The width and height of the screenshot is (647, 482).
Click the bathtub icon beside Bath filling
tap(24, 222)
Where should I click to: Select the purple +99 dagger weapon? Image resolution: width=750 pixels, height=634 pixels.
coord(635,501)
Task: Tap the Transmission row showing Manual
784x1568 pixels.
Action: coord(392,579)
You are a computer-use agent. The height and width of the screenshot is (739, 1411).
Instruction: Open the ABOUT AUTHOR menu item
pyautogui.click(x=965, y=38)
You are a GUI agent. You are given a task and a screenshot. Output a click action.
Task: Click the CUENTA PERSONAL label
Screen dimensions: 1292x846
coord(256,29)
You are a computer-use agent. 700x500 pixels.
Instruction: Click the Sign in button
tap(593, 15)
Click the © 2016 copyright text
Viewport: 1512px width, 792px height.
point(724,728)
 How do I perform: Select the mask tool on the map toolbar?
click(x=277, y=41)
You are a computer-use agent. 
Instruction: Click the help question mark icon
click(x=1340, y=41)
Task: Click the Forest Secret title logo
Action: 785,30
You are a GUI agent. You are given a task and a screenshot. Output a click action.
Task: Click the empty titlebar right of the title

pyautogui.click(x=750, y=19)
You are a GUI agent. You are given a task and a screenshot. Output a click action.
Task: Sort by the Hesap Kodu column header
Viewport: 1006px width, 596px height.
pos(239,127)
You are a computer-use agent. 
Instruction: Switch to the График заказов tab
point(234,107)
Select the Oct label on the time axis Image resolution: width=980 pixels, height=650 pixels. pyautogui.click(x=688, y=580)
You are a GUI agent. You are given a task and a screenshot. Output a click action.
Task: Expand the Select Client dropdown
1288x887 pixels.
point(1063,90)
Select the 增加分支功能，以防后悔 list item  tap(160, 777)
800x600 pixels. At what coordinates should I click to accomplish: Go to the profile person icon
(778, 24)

================

Write out the complete set of records exactly as given.

The width and height of the screenshot is (647, 482).
Click the bathtub icon beside Bath filling
tap(24, 222)
Where should I click to: Select the purple +99 dagger weapon? Image resolution: width=750 pixels, height=634 pixels.
coord(635,501)
Task: Tap the Transmission row showing Manual
784x1568 pixels.
Action: coord(392,579)
You are a computer-use agent. The height and width of the screenshot is (739, 1411).
Instruction: Open the ABOUT AUTHOR menu item
pyautogui.click(x=965, y=38)
You are a GUI agent. You are given a task and a screenshot. Output a click action.
Task: Click the CUENTA PERSONAL label
Screen dimensions: 1292x846
coord(256,29)
You are a computer-use agent. 700x500 pixels.
Instruction: Click the Sign in button
tap(593, 15)
Click the © 2016 copyright text
Viewport: 1512px width, 792px height.
point(724,728)
 How do I perform: Select the mask tool on the map toolbar?
click(x=277, y=41)
You are a computer-use agent. 
Instruction: Click the help question mark icon
click(x=1340, y=41)
Task: Click the Forest Secret title logo
Action: 785,30
You are a GUI agent. You are given a task and a screenshot. Output a click action.
Task: Click the empty titlebar right of the title

pyautogui.click(x=750, y=19)
You are a GUI agent. You are given a task and a screenshot. Output a click action.
Task: Sort by the Hesap Kodu column header
Viewport: 1006px width, 596px height.
pos(239,127)
You are a computer-use agent. 
Instruction: Switch to the График заказов tab
point(234,107)
Select the Oct label on the time axis Image resolution: width=980 pixels, height=650 pixels. pyautogui.click(x=688, y=580)
You are a GUI agent. You are given a task and a screenshot. Output a click action.
Task: Expand the Select Client dropdown
1288x887 pixels.
point(1063,90)
Select the 增加分支功能，以防后悔 list item  tap(160, 777)
800x600 pixels. At what coordinates should I click to accomplish: Go to the profile person icon
(778, 24)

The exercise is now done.